The Effect of Nuclear Reaction Rates & Convective Mixing on the Evolution of a 6M$_{\odot}$ Star

TL;DR

This paper examines how nuclear reaction rates and convective mixing treatments influence the evolutionary path of a 6 solar mass star, focusing on the development of the blue loop during helium burning.

Contribution

It analyzes the impact of updated nuclear reaction rates and different convective mixing models on stellar evolution, particularly the blue loop extension.

Findings

Recent $^{14}$N(p,γ)$^{15}$O reaction rates affect blue loop formation.

Different convective mixing prescriptions alter the star's evolutionary track.

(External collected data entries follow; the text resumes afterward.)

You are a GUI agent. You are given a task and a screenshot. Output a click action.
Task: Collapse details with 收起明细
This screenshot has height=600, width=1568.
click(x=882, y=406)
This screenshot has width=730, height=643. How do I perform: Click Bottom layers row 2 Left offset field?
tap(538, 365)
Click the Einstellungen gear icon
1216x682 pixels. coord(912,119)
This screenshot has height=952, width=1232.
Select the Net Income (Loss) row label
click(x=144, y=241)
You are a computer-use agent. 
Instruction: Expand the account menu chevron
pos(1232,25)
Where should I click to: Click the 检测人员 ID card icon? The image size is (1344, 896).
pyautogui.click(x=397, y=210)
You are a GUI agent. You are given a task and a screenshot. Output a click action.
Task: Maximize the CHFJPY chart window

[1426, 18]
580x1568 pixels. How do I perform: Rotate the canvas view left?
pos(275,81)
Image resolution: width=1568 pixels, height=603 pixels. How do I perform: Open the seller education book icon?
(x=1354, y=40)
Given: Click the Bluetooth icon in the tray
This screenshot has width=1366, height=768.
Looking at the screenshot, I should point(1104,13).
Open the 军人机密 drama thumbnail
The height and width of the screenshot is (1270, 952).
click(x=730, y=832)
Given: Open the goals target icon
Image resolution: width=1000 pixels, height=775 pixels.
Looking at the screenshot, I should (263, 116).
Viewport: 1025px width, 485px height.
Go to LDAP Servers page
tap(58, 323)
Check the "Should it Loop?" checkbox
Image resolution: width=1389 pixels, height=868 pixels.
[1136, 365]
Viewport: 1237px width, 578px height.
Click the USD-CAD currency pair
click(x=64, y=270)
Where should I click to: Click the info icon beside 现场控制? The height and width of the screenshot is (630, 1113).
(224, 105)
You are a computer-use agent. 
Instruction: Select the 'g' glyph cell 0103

Modifications to Mixing Length Theory influence the star's evolution during helium burning.

Abstract

We present the evolution of a 6M$_{\odot}$ star, of solar-like initial metallicity, and investigate the effects of key nuclear reaction rates, as well as the treatment of the convective mixing on its evolution along the Cepheid instability strip. In particular, we study the effect of recent estimates of the $^{14}$N(p,{\gamma})$^{15}$O reaction on the formation and extension of the blue loop during core helium burning. We also investigate the effects induced on this blue loop by the adoption of non-standard convective mixing prescriptions, as well as the implications of modifying the Mixing Length Theory.